Sullo sfondo c’è un Nord-Est montano particolarmente aspro e non molto rappresentato al cinema: «La provincia per me è un territorio che sta sopra tutti i territori», afferma Rizzi. «I nostri grandi cantori, come Germi, Fellini, Sorrentino, vengono tutti dalla “provincia dell’Impero”. E nella provincia c’è un mondo comune. Cercavo un paesaggio molto duro, anche insolito, perché quando pensi al Veneto raramente pensi a quel tipo di territorio, una montagna che non sono né Cortina né le Dolomiti. È un mondo di pietra, e questi personaggi si portano dietro dei macigni. Se l’avessi ambientato in città non sarebbe stato credibile. Non perché io persegua il realismo: perseguo la verità».
Non a caso, Squali gioca anche, e soprattutto, sui piani del grottesco e dello straniamento, come dimostra emblematicamente la soluzione per adattare il celebre episodio dostoëvskijano del Grande Inquisitore: «È stato un dilemma», racconta Rizzi, «trattandosi del brano più ostico da portare al cinema. Non escludevo di tagliarlo, ma si tratta di un episodio imprescindibile quando si parla dei Karamazov: ho voluto tenerlo per gli appassionati del romanzo, però serviva un’idea per metterlo in scena. E, visto che sono anche regista di teatro, ho scelto una chiave meta-teatrale. Ho chiesto una collaborazione al mio collega Matteo Spiazzi, per costruire la scena con gli oggetti che i frati trovano in canonica. Penso sia il momento più bizzarro del film, che peraltro ha tante cose bizzarre».
Come i titoli di testa, “declamati” nell’incipit dal gestore di un singolare cinemino-baracca rurale: «Suggerendoci che, forse, l’intera storia è già accaduta, e noi la stiamo rivedendo come se fossimo dentro il film. C’è anche un piccolo omaggio a Uccellacci e uccellini di Pasolini».
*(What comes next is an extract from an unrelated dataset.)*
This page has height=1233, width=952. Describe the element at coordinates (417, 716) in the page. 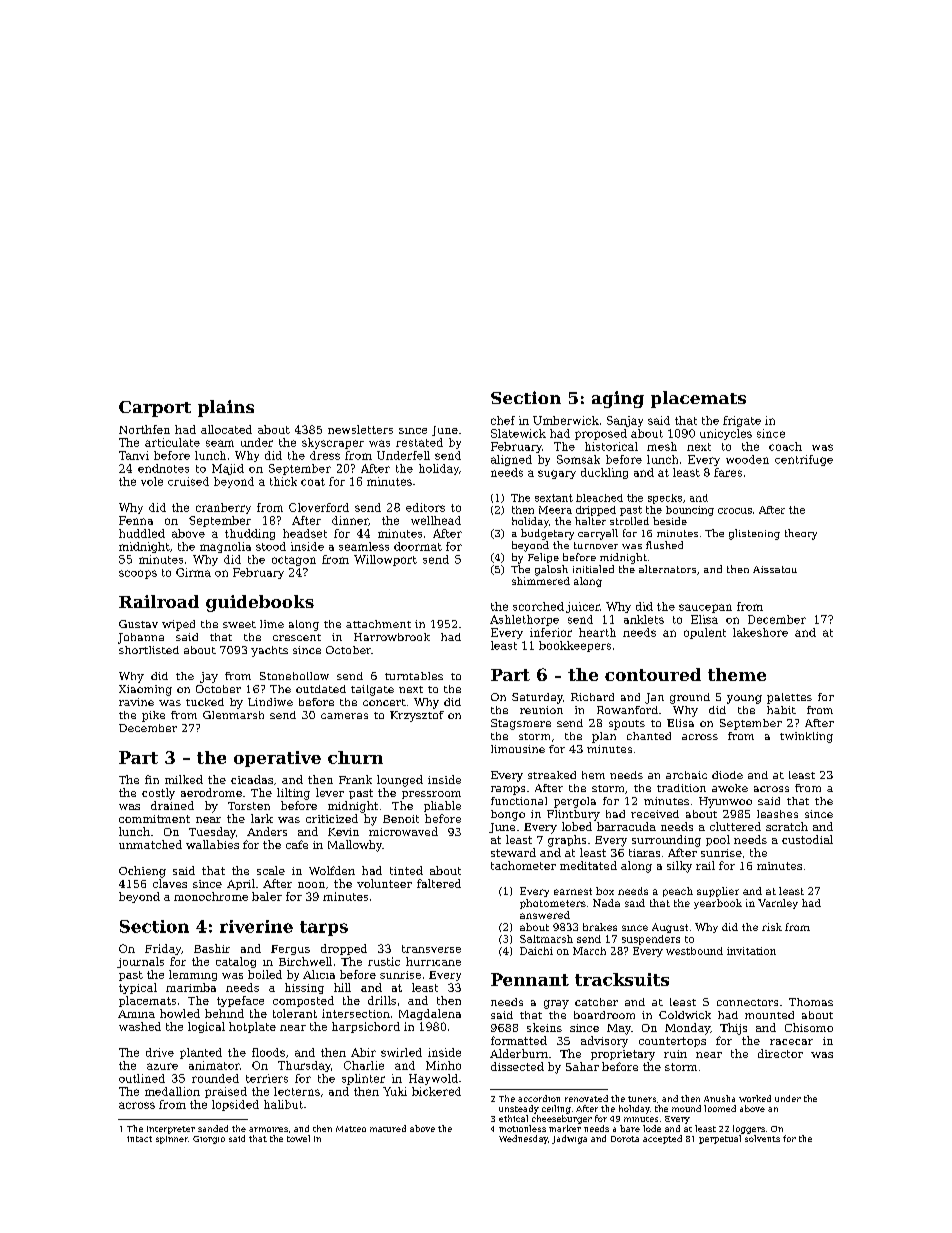

I see `Krzysztof` at that location.
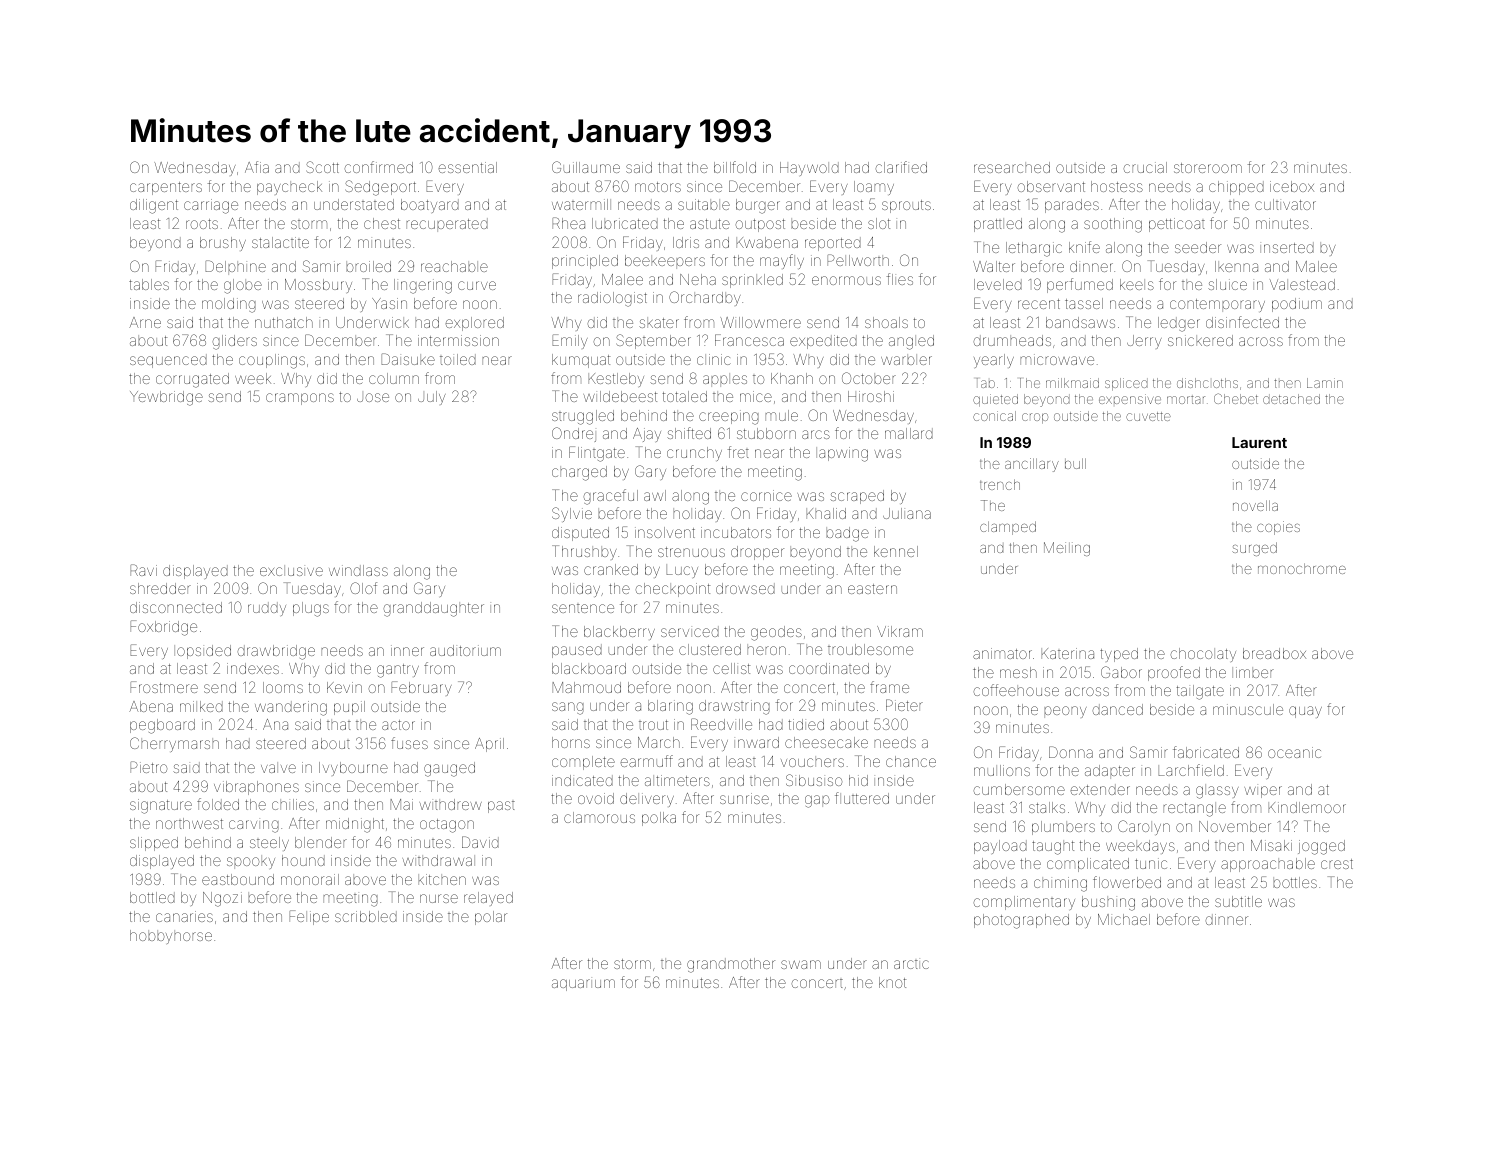  I want to click on knot, so click(892, 982).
Ad essere menzionato esplicitamente in Squali è poi un altro indimenticabile lungometraggio italiano degli anni ’60, I pugni in tasca di Marco Bellocchio: «Devo ringraziarlo perché ci ha concesso di usare il film». Dove, guarda caso, si parla di «quattro fratelli con la madre vedova, che verrà uccisa. Non ho trovato riferimenti a una possibile ispirazione di Bellocchio dai Fratelli Karamazov, ma chiaramente c’è quella storia dentro, è un film dostoëvskijano. Ed è un’altra storia di provincia e di odio familiare, quindi ho voluto citarlo, anche per omaggiare il maestro Bellocchio, uno dei nostri grandi registi».